- [Exercise passage]
>>>>>
What we mainly find is an inequality in disease management, particularly in large cities and the zones between them

A Municipal Corporation of Delhi (MCD) employee fumigates near Hindu Rao Hospital in New Delhi. Photo: PTI
A Municipal Corporation of Delhi (MCD) employee fumigates near Hindu Rao Hospital in New Delhi. Photo: PTI
Olivier Telle | The Conversation
Last Updated : Apr 23 2018 | 9:31 AM IST
Human societies have seen a significant decrease in mortality from infectious diseases over the past century. However, we must still struggle with ongoing pathologies we once thought were under control (cholera, tuberculosis, plague, etc.) as well as the new ones that have emerged over the last 30 years (HIV/AIDS, Ebola, dengue, West Nile virus, H1N1, etc.). The vast scale of the global epidemics provoked by these viruses forces us to look more closely at the territories where they emerge.

In India, there has been an accelerated spread of dengue and chikungunya, both transmitted by the Aedes mosquito, which is particularly well adapted to urbanised areas. For example, the annual number of new dengue cases is estimated at more than 30 million, while the number of chikungunya cases is believed to have increased by 390% over the last three years. Recent estimates indicate that India is the country with the highest prevalence of these two diseases.
<<<<<
- [Exercise A]
Quote the passage on infectious disease in India, beginning at the words "In India, there" and stopping after the words "these two diseases.".
- [Exercise B]
According to the passage on infectious disease in India, by what percentage are chikungunya cases believed to have increased over the last three years?
- [Exercise C]
Carry on the passage on infectious disease in India from its last sentence.

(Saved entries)
>>>>>
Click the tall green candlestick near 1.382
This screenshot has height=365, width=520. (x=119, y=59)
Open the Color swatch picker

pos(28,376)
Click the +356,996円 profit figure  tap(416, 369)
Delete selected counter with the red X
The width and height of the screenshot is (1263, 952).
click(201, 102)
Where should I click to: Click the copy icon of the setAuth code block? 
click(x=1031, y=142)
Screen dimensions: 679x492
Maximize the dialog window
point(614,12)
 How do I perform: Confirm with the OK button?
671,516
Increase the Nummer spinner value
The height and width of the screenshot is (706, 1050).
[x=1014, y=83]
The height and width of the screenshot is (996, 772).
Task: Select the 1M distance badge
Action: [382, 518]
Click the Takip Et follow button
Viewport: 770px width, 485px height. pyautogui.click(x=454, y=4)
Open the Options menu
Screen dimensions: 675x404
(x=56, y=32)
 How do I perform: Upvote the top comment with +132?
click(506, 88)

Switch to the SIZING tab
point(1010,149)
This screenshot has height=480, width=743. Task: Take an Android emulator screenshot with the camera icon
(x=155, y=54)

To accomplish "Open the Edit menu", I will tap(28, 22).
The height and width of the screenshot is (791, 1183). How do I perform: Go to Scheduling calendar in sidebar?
<<<<<
- [Exercise response A]
In India, there has been an accelerated spread of dengue and chikungunya, both transmitted by the Aedes mosquito, which is particularly well adapted to urbanised areas. For example, the annual number of new dengue cases is estimated at more than 30 million, while the number of chikungunya cases is believed to have increased by 390% over the last three years. Recent estimates indicate that India is the country with the highest prevalence of these two diseases.

- [Exercise response B]
390%

- [Exercise response C]
Cities, and disease, on the rise

The rise of these infectious diseases is often described in terms of biological processes, but they cannot be reduced to just this dimension. A range of factors play a role, in particular increasing urbanisation and human mobility. The trains connecting Mumbai to its periphery move more than 7 million travellers a day, and New Delhi’s metro system caters to 2.5 million daily commuters.

The growing attention paid to the epidemiology of these viruses can hence be clearly seen as a direct result of the urban transition taking place in India over the last 30 years.

Collaborative studies conducted by the CNRS, the Institut Pasteur and the National Institute of Malaria Research show that nearly 40% of the population of New Delhi have been infected by the dengue virus at least once in their lifetime. In addition, we were able to highlight an epidemiology of the virus. Because all parts of the city are now hyper-connected, emerging diseases such as dengue affect both privileged and more deprived areas, be they in the centre or peripheral or rural zones.

The social and spatial ubiquity of the disease demands a reevaluation of the geographical models that we use to understand public health problems, as no one knows how, or even where, to counter these diseases that affect not just countries such as India, but the entire planet.

Density of dengue cases recorded in New Delhi in 2008, 2009 and 2010 (Telle et al., 2016). Olivier Telle, Author provided

While urban development is the matrix for emerging infectious diseases, one also expects these territories to be resilient to these new viruses, with better communication, sanitation and health care, among other attributes. But they do not seem to have been able to adapt: not only do the pathogens continue to spread, but they also emerge and spread more quickly.

How to tackle an invisible disease

The problem of managing these diseases arises along with the practices that have led to this lack of resilience. What we mainly find is an inequality in disease management, particularly in large cities and the zones between them.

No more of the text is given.